A demora no retorno do personagem, porém, representa justamente um dos grandes problemas deste Príncipe Caspian: por que, afinal de contas, Aslan permite que a situação se torne tão grave e simplesmente não corre em auxílio de seus “Reis” como fizera antes? “As coisas nunca devem acontecer da mesma maneira duas vezes”, explica o leão ao ouvir exatamente esta indagação de Lúcia – e se a resposta foi suficientemente satisfatória para uma criança de nove ou dez anos, devo dizer que, sendo um pouquinho mais velho do que isso (mas não muito), mal pude acreditar na estupidez do argumento (e não deixa de ser irônico que Aslan repita a frase duas vezes, criando uma exceção imediata à sua regra imbecil). Ora, então ele deixa que praticamente todos os “narnianos” (“narnienses”?) sejam exterminados pelos Telmarines e que os aliados dos Pevensie sejam emboscados e mortos apenas em função de uma regra idiota que ele aparentemente criou apenas para exercer algum tipo de poder celestial? E seus seguidores ainda gritam “Por Aslan!” durante todas as batalhas?! Se eu estivesse naquele conflito, soltaria um “Foda-se Aslan!” gigantesco e imediatamente fundaria uma religião concorrente: a Igreja Septagonal do Reino de Nárnia, cobrando dízimos, vendendo CDs com músicas gospel e montando uma emissora de tevê para transmitir sermões sobre a bondade do Tigre Paxá.

Mas divago. De todo modo, Príncipe Caspian ao menos é eficiente em suas várias seqüências de ação, embora os inúmeros planos aéreos que enquadram os personagens cavalgando continuem a soar como uma cópia barata de O Senhor dos Anéis, estabelecendo uma comparação que, mais uma vez, apenas prejudica o filme (mas, aparentemente, cada fantasia tem o Peter Jackson que merece). Além disso, o compositor Harry Gregson-Williams continua a demonstrar uma alarmante tendência ao exagero, criando trilhas que buscam conferir importância excessiva a seqüências que não a merecem – algo que fica claro no “duelo” entre Edmundo e Trumpkin, que, claramente disputado num tom de quase brincadeira, ganha um tema inadequadamente pesado que tenta criar um suspense absurdo e estranho à lógica da cena. Como se não bastasse, o filme se revela longo, já que, em sua auto-indulgência, inclui até mesmo uma participação absolutamente dispensável da Feiticeira Branca (Swinton) do capítulo anterior.
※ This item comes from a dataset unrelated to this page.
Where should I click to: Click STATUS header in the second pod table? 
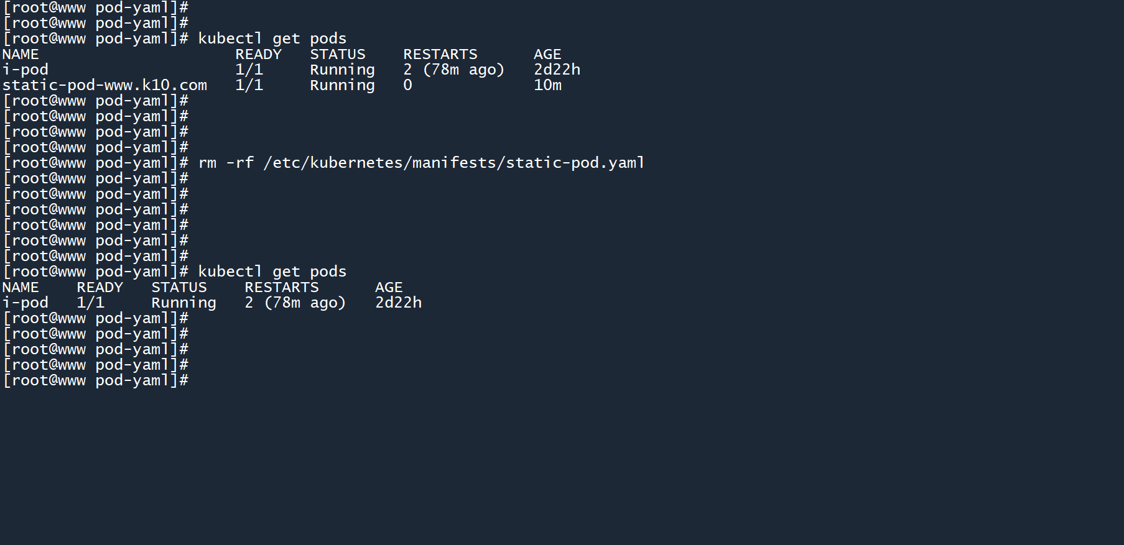(x=179, y=287)
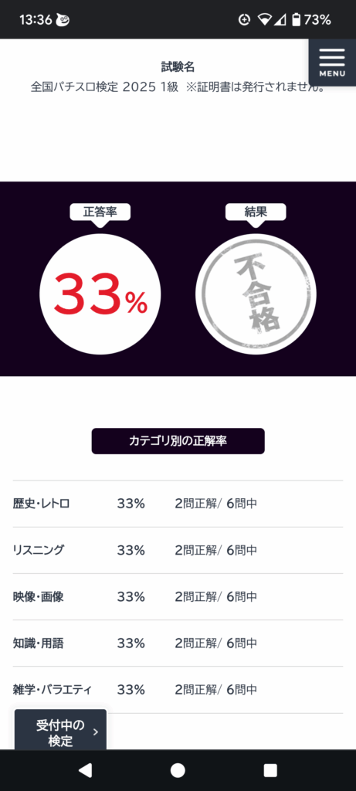
Task: Tap the Android back navigation triangle
Action: [85, 770]
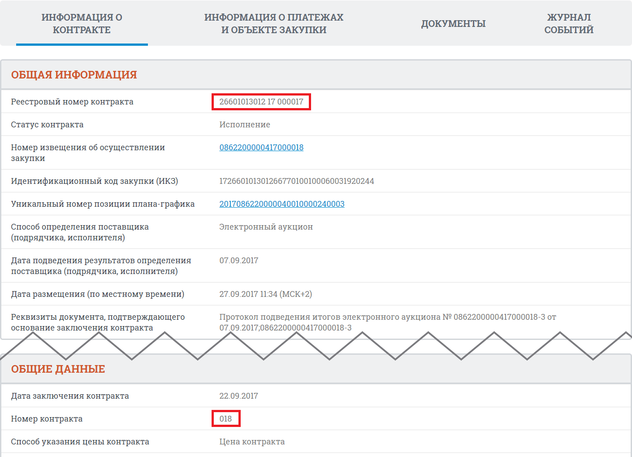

Trapaceando ao criar um bom suspense envolvendo os Telmarines apenas para resolvê-lo de maneira artificial, Príncipe Caspian pode até acreditar que a maneira com que utiliza seu “Cristo com juba” é honesta (e, por favor, não me condenem por usar esta expressão, já que o conceito foi criado por um cristão e deu origem a uma série amada pelos católicos!), mas o fato é que ela nada mais é do que um exemplo lamentável de um simples e insatisfatório deus ex machina.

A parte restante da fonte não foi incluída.